Exascale global atmosphere model written in C++ as part of the E3SM project
https://e3sm-project.github.io/scream/
Other
70 stars 48 forks source link

NetCDF global attributes incomplete #2142

Open ambrad opened 1 year ago

ambrad commented 1 year ago

I was looking at an EAMxx history file and noticed a number of the global attributes are potentially misleading.

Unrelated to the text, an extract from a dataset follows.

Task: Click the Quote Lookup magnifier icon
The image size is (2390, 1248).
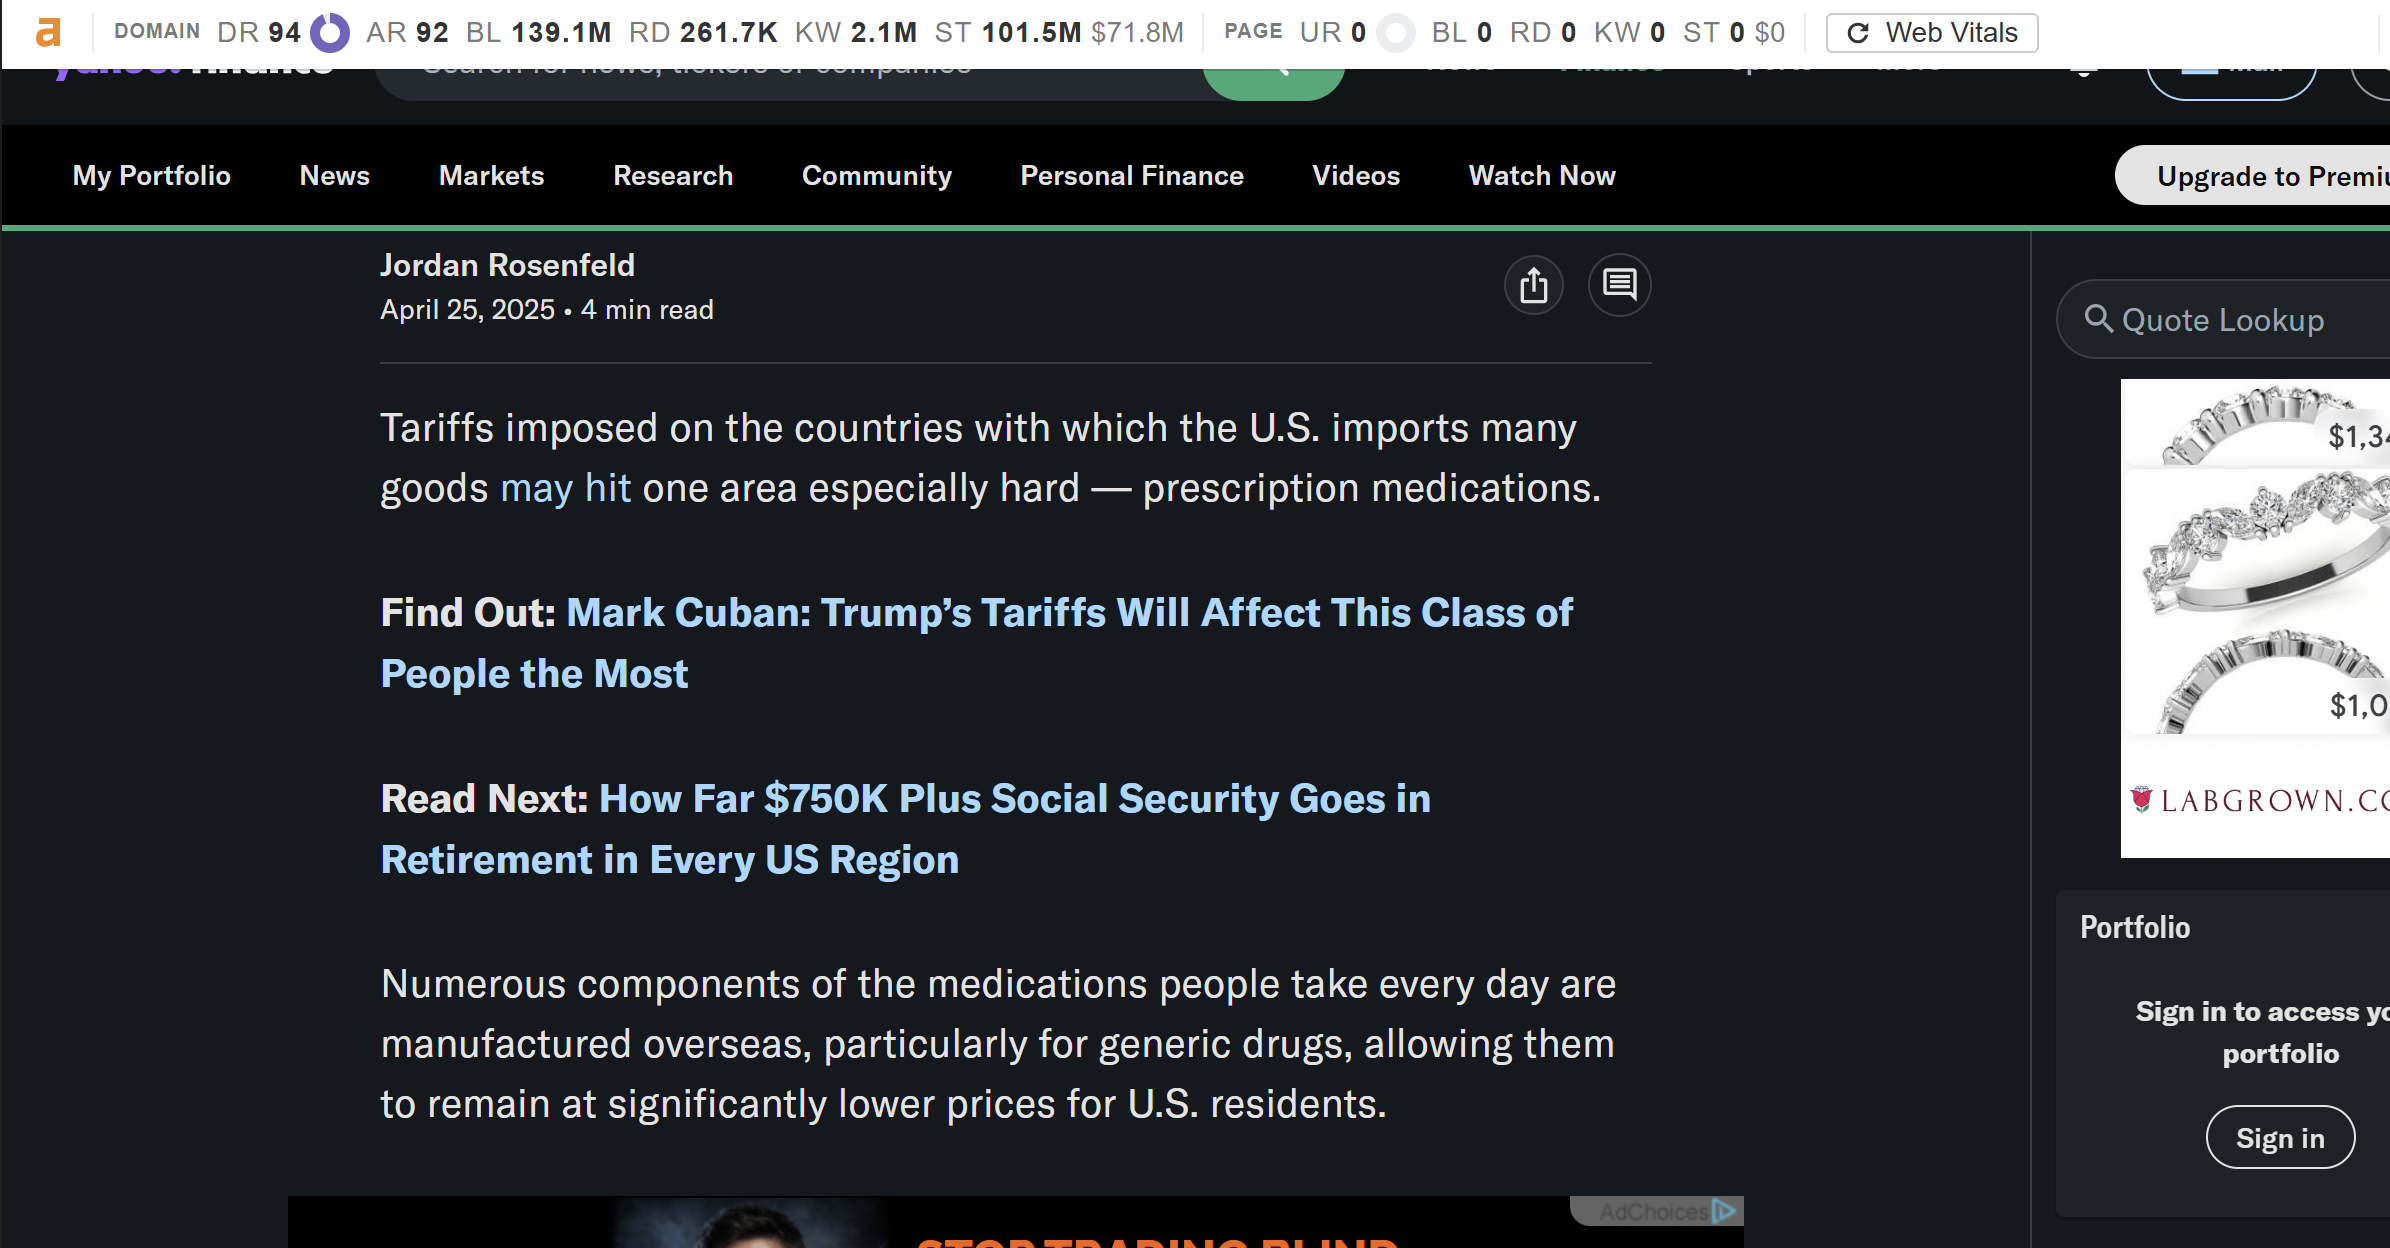Action: (x=2098, y=319)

For example, IC and topo files were used in the simulation, but here they show as "NONE FOR NOW". The case and git_hash attributes would also be useful.

// global attributes:
    :source = "E3SM Atmosphere Model Version 4" ;
    :case = "TEST 1" ;
    :title = "EAMv4 History File" ;
    :git_hash = "THE GIT LOG HASH" ;
    :host = "THE HOST" ;
    :Version = "1.0" ;
    :revision_Id = "None" ;
    :initial_file = "NONE FOR NOW" ;
    :topography_file = "NONE FOR NOW" ;
    :contact = "e3sm-data-support@llnl.gov" ;
    :institution_id = "E3SM-Project" ;
    :product = "model-output" ;
    :realm = "atmos" ;
    :Conventions = "None yet" ;

Aaron Edit: Adding a checklist for all of the attributes we want to add:

PeterCaldwell commented 1 year ago

See the bottom of: https://acme-climate.atlassian.net/wiki/spaces/NGDNA/pages/3290497244/SCREAMv1+Output+Netcdf+Cleanup for a version of the global attributes where I've written how I'd suggest changing them.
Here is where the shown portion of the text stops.